Records supplied
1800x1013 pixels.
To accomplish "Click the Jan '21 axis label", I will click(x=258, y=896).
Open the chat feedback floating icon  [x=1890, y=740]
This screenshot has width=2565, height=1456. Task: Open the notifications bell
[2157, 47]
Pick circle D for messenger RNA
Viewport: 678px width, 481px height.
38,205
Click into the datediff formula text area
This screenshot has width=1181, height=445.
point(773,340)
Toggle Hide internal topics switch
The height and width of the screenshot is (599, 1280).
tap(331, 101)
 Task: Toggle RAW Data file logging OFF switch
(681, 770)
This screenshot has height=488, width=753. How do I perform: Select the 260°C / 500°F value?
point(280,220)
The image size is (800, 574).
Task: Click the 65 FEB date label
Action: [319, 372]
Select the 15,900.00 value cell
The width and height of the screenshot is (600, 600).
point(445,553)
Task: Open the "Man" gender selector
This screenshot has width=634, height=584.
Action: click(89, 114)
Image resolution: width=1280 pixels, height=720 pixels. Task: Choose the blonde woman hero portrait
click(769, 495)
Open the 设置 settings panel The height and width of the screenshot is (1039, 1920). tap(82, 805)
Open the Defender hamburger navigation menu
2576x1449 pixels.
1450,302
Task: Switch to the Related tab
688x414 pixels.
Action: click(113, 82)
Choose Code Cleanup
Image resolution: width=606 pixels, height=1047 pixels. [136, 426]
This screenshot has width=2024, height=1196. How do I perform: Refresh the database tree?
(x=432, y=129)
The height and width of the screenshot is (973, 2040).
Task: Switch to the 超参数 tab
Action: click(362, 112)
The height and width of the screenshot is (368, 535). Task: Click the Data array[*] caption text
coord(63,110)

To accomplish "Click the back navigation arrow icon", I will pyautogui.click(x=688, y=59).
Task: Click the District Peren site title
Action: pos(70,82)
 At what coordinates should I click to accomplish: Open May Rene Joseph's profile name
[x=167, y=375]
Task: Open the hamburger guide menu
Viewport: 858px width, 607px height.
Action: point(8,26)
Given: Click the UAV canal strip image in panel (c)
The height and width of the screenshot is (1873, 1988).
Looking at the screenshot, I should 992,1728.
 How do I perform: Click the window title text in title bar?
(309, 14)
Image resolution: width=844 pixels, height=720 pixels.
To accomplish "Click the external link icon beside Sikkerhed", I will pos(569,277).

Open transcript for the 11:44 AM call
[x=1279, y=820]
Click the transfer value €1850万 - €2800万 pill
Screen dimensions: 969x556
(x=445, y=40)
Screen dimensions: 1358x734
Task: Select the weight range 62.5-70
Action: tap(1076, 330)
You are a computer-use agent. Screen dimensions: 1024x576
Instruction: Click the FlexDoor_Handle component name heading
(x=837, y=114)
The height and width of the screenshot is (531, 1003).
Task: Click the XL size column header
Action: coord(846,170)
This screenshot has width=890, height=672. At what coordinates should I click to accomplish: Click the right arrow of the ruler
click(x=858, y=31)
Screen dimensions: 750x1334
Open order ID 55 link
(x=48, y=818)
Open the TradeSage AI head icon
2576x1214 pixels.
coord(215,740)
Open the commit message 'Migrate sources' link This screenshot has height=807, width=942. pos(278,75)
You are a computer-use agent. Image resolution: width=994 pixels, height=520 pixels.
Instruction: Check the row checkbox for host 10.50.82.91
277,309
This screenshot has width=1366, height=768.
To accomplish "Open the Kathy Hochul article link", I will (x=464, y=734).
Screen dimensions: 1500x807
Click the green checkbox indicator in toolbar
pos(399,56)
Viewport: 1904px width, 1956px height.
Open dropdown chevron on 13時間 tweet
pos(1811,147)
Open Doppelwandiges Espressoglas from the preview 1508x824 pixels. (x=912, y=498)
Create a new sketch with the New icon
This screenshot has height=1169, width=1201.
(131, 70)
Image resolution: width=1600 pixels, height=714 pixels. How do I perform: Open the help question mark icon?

Task instructions
Rewrite the lines between the line containing "How do I perform: Click" and the one containing "I will pos(569,277).", inclusive, replacing "external link icon" with "open-in-new-tab icon" and keeping everything else unchanged.

Task response
 How do I perform: Click the window title text in title bar?
(309, 14)
Image resolution: width=844 pixels, height=720 pixels.
To accomplish "Click the open-in-new-tab icon beside Sikkerhed", I will pos(569,277).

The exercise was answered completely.